I just asked ChatGPT where I could find info about a specific tabletop game that was heavily discussed online some years back and had multiple fan sites with house rules, forum, mailing list, etc.
It couldn't help me except to reference a few sites that no longer exist, one that's HTTP only so now causes browser warnings and was mostly only links to more sites that also no longer exist, and an old general gaming forum that doesn't even have a search function.
It didn't mention the mailing list archive site which has 21 years of discussion, indexed and searchable, still available. Or the still-active site where some fans archived all that they could from the old sites some years back, along with emulators, binaries, and instructions to get some of the old fan-made software running again on modern systems.
Neither of those sites are new since ChatGPT was trained, they have been around much longer than ChatGPT. But it knows nothing about them or their content.
I then asked it what it could tell me about the topic of a blog that ran for 10 years, with 314 posts, most of which had around 100+ comments, and the site it most often linked to.
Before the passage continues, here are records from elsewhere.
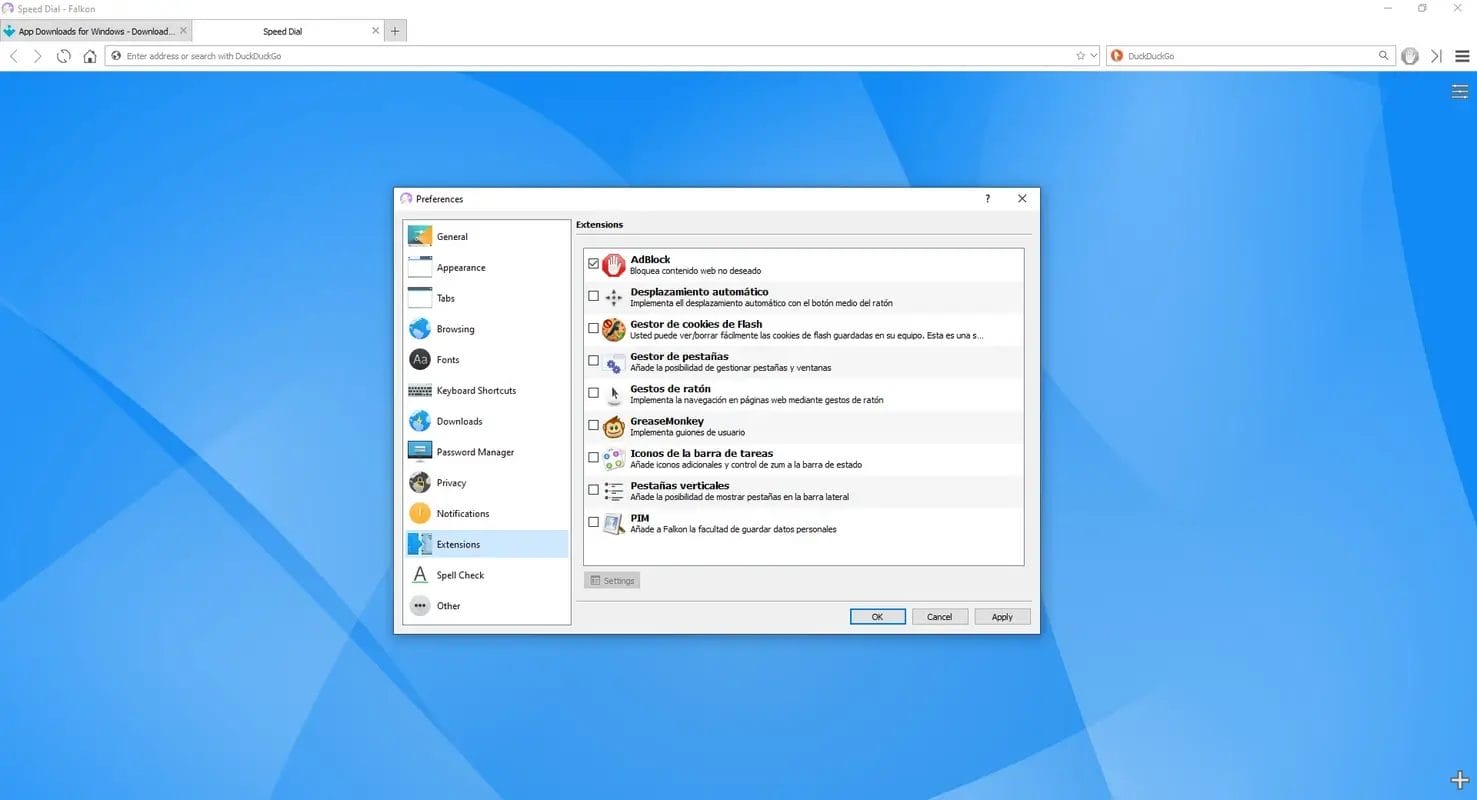
Task: Add new speed dial with plus icon
Action: pyautogui.click(x=1459, y=780)
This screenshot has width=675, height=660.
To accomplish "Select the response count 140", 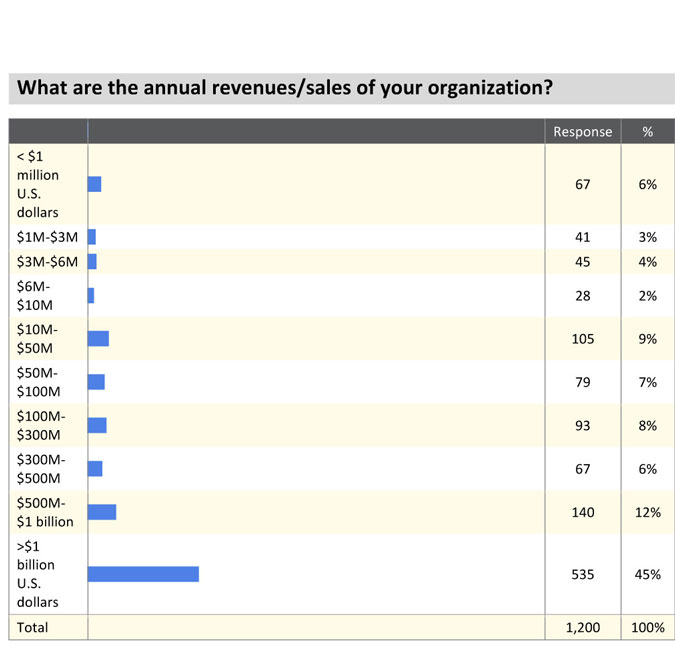I will pos(582,512).
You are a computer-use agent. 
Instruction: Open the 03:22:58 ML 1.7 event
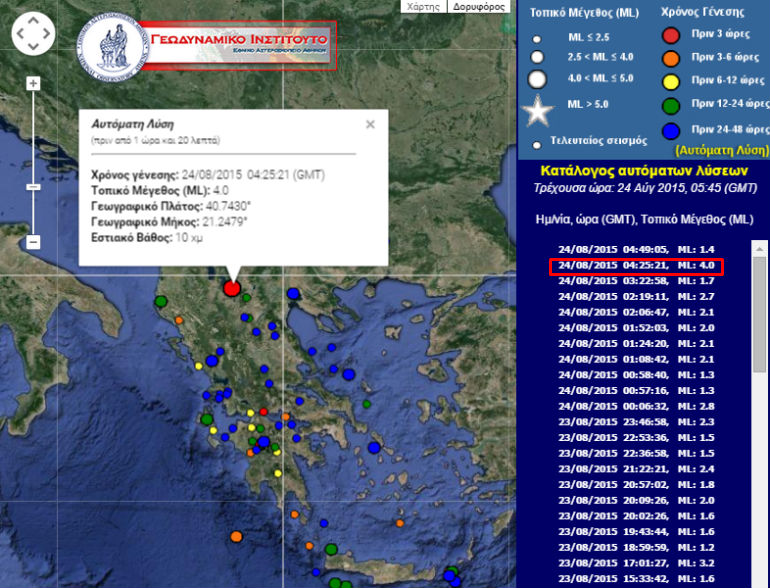(635, 282)
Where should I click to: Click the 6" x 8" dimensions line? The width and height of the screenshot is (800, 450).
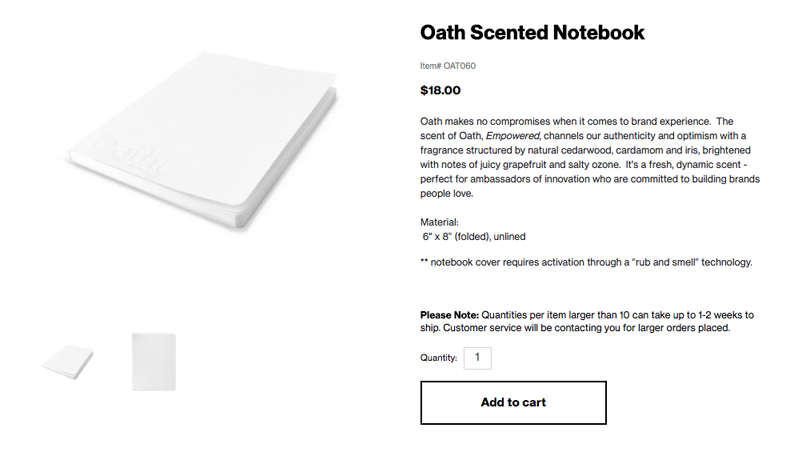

ChatGPT's answer was simply: "It seems like I can’t do more browsing right now. Please try again later."
So no, you can't "just ask ChatGPT." Contrary to popular belief, it doesn't know much about what is or was on the internet, even at the time it was trained, nor about many topics.
Given the way the web has developed over time, it seems quite likely to have huge gaps on anything related to the small web, any niche hobbies or interests, etc. All that non-commercial stuff that you can't easily find in modern search engines, ChatGPT doesn't know about it either.
Those big chunks of content that wink out of existence whenever a hosting company goes under or someone just stops paying the bill for a site that they used to love but haven't actively maintained in awhile? It doesn't know any of that either.
Entire online communities rose, developed, created a great deal of stuff, then slowly atrophied, and eventually disappeared. ChatGPT knows nothing of them.
I think you are right. But I think the answer goes deeper: we have encouraged a culture where the most supported information is also the most superficial. The essence of individual experience itself has long been discouraged on the web in favour of SEO and the trashy news and the trivial.
So the fact that ChatGPT can replace much of the web actually says less about the marvel of ChatGPT and more about the lack of anything really worthwhile because the profound just happens to be the least economically valuable.